**Extract to read**:
**********
Most methods for Bayesian network structure learning (BNSL) can be put into one of the following three categories:
(1) Search and Score: The most intuitive method is that of 'search and score,' where one searches over the space of all possible directed acyclic graphs (DAGs) and identifies the one that minimizes some objective function. Typical objective functions attempt to balance the log probability of the data given the model (the likelihood) with the complexity of the model to encourage sparser models. A naive implementation of this search is super-exponential in time with the number of variables, and becomes infeasible when considering even less than a dozen variables. However, dynamic programming can efficiently remove the many repeated calculations and reduce this to be simply exponential in time. This allows exact BNSL to scale to ~25-30 variables. In addition, the A* algorithm can be used to smartly search the space and reduce computational time even further by not even considering all possibile networks.
(2) Constraint learning: These methods typically involve calculating some measure of correlation or co-occurrence to identify an undirected backbone of edges that could exist, and then prune these edges systematically until a DAG is reached. A common method is to iterate over all triplets of variables to identify conditional independencies that specify both presence and direction of the edges. This algorithm is asymptotically faster (quadratic in time) than search-and-score, but it does not have a simple probabilistic interpretation.
(3) Approximate algorithms: In many real world examples, one wishes to merge the interpretability of the search and score method with the attractiveness of the task finishing before the universe ends. To this end, several heuristics have been developed with different properties to yield good structures in a reasonable amount of time. These methods include the Chow-Liu tree building algorithm, the hill-climbing algorithm, and optimal reinsertion, though there are others.
**********
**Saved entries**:
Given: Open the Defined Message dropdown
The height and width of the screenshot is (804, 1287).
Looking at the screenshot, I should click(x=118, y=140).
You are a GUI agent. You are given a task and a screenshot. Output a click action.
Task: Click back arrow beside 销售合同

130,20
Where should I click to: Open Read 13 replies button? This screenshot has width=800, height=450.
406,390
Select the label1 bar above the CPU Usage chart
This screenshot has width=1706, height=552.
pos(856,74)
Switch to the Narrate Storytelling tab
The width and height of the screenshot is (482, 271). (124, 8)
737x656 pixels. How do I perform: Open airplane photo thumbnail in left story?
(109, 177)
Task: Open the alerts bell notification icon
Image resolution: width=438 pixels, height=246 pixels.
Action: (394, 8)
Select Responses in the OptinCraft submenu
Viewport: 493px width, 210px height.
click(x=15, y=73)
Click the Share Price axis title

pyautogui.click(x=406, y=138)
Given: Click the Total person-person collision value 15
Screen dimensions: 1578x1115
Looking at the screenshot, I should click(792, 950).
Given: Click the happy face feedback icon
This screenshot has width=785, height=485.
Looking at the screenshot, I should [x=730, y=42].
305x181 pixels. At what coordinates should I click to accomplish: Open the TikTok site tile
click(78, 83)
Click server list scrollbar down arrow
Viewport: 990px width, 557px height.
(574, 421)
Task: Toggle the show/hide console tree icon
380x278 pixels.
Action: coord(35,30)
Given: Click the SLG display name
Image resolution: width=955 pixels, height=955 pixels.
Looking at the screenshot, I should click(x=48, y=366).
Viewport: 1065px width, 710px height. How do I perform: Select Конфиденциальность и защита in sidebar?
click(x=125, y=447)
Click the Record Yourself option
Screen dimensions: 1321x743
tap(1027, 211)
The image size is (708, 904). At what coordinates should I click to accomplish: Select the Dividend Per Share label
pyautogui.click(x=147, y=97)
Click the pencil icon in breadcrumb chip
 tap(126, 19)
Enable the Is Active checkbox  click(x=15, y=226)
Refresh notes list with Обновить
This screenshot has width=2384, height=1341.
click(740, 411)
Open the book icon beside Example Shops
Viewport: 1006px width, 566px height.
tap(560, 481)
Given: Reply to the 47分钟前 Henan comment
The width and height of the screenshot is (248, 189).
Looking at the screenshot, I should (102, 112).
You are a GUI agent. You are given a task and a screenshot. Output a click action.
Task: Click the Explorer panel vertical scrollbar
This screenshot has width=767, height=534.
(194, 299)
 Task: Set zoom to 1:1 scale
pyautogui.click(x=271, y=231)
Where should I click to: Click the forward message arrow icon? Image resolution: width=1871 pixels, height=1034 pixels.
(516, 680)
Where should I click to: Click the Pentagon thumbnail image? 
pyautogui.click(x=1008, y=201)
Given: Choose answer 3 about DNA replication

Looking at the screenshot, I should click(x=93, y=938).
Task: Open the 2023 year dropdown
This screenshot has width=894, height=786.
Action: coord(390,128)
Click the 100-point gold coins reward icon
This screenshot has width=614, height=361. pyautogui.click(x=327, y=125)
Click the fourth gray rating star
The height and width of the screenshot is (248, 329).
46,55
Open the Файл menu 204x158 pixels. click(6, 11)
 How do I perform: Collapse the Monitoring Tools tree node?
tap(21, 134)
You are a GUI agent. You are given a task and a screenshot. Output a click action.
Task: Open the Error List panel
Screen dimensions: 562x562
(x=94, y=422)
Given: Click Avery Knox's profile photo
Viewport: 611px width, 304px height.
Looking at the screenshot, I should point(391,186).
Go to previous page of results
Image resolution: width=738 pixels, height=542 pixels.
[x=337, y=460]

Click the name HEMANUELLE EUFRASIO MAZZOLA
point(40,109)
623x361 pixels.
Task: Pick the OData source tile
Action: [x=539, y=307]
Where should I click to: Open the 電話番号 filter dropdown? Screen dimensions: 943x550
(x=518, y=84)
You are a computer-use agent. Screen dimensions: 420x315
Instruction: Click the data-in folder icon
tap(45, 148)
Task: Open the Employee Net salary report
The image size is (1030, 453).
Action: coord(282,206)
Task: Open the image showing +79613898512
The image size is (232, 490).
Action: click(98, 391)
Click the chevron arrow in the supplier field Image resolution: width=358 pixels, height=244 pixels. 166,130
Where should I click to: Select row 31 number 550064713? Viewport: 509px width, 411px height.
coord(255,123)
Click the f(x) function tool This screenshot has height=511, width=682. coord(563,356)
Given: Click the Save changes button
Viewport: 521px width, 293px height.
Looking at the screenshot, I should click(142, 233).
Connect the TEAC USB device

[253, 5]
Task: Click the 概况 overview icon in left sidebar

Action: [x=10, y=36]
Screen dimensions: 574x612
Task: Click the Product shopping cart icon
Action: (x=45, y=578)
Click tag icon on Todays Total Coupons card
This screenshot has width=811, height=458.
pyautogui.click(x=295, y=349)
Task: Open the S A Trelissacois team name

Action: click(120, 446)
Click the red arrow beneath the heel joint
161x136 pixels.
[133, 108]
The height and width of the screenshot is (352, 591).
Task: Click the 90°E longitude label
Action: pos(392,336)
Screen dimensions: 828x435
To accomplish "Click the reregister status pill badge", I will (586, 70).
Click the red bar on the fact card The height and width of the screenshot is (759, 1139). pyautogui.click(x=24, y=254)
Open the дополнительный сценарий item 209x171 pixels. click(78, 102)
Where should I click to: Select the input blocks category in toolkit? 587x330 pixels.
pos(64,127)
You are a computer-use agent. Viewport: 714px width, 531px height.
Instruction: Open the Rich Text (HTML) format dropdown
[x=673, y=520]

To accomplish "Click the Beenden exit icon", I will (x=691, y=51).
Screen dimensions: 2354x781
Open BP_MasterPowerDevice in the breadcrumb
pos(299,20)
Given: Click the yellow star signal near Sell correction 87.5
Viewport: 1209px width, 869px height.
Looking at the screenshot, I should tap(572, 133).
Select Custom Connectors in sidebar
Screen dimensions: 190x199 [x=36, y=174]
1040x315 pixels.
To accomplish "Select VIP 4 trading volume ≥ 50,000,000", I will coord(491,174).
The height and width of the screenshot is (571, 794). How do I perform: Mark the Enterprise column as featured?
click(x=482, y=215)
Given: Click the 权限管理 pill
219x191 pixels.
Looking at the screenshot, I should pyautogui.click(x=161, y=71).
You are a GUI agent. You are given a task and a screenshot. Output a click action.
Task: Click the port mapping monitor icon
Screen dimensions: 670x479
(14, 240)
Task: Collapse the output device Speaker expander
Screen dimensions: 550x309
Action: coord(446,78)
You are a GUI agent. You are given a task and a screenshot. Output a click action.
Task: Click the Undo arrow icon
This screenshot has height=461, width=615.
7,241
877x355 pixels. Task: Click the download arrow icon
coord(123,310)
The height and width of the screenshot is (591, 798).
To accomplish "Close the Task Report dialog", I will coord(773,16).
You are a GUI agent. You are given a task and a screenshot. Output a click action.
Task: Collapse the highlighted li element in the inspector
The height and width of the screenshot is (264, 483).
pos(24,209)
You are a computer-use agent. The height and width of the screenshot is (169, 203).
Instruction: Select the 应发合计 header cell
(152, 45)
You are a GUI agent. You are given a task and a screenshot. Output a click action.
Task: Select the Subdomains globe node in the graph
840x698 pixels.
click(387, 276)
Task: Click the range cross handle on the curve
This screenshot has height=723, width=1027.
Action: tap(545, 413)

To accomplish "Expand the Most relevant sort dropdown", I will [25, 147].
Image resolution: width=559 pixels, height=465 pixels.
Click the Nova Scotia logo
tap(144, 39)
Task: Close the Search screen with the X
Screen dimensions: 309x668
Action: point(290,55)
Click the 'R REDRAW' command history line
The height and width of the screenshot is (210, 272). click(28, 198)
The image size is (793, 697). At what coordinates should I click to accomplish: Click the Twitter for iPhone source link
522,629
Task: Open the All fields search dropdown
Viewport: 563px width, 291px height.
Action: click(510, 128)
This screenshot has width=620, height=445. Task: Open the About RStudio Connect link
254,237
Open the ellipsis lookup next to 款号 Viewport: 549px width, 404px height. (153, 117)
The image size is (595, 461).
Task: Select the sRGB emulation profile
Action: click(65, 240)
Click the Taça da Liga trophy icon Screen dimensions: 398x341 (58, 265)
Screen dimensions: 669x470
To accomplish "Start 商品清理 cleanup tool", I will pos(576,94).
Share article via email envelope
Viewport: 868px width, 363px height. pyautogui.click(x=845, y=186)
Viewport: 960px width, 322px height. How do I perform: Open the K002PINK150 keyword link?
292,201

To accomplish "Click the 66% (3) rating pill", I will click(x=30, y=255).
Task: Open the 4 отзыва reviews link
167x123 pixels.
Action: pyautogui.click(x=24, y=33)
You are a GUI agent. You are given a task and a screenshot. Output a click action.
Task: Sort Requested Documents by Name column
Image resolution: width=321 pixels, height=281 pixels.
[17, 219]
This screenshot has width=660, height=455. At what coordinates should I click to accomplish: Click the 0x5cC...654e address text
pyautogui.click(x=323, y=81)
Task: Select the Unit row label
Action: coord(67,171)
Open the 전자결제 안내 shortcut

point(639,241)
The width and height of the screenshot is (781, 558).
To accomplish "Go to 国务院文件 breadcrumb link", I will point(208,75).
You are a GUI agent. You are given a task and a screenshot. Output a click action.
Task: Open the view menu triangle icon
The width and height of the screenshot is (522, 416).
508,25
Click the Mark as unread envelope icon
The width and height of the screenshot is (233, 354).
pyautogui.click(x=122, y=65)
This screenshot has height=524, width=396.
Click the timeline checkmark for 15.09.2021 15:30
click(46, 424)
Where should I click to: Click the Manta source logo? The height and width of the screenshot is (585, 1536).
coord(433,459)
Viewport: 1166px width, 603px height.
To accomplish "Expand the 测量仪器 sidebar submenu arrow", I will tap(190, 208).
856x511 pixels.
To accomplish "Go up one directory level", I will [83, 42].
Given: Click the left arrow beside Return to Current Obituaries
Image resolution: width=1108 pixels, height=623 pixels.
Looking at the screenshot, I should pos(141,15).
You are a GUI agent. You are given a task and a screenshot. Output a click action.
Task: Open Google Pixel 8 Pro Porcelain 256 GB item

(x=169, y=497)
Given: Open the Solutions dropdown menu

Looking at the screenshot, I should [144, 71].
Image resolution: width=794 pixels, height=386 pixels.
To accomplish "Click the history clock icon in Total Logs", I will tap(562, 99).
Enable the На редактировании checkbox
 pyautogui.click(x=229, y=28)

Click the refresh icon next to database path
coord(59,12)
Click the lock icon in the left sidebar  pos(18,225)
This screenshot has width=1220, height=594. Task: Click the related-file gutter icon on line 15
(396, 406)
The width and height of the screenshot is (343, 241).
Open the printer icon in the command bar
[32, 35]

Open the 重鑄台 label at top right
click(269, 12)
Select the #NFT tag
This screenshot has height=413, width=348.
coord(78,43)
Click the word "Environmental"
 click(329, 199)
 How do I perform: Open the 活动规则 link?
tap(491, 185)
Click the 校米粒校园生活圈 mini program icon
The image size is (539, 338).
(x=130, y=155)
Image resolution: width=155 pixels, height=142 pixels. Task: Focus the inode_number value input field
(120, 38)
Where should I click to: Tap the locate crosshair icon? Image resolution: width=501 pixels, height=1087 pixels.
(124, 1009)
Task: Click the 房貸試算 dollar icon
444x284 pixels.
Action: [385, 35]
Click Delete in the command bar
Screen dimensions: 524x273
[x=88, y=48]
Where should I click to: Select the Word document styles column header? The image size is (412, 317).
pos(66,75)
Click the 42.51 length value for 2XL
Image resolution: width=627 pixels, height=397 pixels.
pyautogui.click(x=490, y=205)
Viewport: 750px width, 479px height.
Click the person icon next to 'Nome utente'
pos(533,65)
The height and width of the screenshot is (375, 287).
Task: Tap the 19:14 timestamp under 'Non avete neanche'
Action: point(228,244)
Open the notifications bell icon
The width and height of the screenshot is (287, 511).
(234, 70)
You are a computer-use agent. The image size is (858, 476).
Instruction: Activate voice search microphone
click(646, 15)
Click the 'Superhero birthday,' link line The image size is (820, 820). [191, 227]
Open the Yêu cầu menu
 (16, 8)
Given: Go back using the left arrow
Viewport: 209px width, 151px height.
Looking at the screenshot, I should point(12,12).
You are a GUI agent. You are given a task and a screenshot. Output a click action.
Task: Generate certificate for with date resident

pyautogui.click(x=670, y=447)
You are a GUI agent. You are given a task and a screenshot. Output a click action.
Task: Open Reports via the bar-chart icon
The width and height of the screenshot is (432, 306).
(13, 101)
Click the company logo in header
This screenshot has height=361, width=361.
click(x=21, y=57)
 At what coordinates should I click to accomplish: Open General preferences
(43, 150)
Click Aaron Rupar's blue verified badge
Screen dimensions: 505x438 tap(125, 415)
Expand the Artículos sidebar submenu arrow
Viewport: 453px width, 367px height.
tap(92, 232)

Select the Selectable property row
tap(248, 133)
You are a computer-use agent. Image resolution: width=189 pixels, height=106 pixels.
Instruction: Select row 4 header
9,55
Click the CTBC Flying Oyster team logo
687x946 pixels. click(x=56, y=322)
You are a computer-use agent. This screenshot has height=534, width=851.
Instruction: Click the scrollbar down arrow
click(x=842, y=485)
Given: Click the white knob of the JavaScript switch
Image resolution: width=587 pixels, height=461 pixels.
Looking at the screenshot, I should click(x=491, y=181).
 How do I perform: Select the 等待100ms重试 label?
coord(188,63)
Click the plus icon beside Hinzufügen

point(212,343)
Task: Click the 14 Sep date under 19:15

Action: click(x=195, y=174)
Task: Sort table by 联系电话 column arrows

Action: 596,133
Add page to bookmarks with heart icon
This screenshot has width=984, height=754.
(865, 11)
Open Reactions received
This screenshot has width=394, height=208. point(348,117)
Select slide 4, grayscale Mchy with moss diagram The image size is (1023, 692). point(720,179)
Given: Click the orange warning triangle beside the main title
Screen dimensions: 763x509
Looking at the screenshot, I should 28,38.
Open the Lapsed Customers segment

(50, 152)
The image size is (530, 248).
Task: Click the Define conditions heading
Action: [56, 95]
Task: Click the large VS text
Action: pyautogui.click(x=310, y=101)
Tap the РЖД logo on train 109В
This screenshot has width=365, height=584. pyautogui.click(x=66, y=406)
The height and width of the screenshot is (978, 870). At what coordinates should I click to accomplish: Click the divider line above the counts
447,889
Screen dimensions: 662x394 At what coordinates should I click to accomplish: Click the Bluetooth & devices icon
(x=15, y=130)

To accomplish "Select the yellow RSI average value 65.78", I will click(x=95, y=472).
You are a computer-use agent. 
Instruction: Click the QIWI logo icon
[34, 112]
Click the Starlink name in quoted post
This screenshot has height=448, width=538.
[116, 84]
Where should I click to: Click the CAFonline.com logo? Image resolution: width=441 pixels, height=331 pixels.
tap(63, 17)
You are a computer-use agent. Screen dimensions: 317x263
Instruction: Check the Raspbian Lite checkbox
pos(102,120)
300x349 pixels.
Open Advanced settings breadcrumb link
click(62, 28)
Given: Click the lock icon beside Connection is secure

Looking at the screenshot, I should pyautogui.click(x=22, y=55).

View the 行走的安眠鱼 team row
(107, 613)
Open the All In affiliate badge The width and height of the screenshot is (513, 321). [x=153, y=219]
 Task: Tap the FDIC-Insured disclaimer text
**********
**What to work on**: Reproduce the part of the passage on Bayesian network structure learning starting with "(2) Constraint learning: These" and going on through "simple probabilistic interpretation.", word for word.

**Reply to the exercise**:
(2) Constraint learning: These methods typically involve calculating some measure of correlation or co-occurrence to identify an undirected backbone of edges that could exist, and then prune these edges systematically until a DAG is reached. A common method is to iterate over all triplets of variables to identify conditional independencies that specify both presence and direction of the edges. This algorithm is asymptotically faster (quadratic in time) than search-and-score, but it does not have a simple probabilistic interpretation.